BRIEF 1.
Reproduce a passage from the song history verbatim, beginning with the words "Other 1931 recordings" and ending after "(Al Bowlly Discography).".
BRIEF 2.
According to the song history, on what date did Bing Crosby first record "Out of Nowhere"?

PAGE.
"Out of Nowhere" is a popular song composed by Johnny Green with lyrics by Edward Heyman and published by Famous Music. It was popularized by Bing Crosby, and was the first recording under his Brunswick Records contract. He recorded it on March 30, 1931 and it became his first number one hit as a solo artist. Crosby also sang it in the film Confessions of a Co-Ed (1931) and in his short film I Surrender Dear (1931). He recorded it again in 1954 for his album Bing: A Musical Autobiography.

Other 1931 recordings were by Leo Reisman and his Orchestra (vocal by Frank Munn) which reached No. 6 in the charts of the day, Smith Ballew and his Orchestra, Ruth Etting,  and Roy Fox and His band (vocal: Al Bowlly) recorded July 31, 1931. (Al Bowlly Discography).

PROVIDED MATERIAL.
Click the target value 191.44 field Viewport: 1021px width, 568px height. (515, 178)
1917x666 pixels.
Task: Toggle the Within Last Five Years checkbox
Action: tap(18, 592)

WRITTEN REPLY 1.
Other 1931 recordings were by Leo Reisman and his Orchestra (vocal by Frank Munn) which reached No. 6 in the charts of the day, Smith Ballew and his Orchestra, Ruth Etting,  and Roy Fox and His band (vocal: Al Bowlly) recorded July 31, 1931. (Al Bowlly Discography).

WRITTEN REPLY 2.
March 30, 1931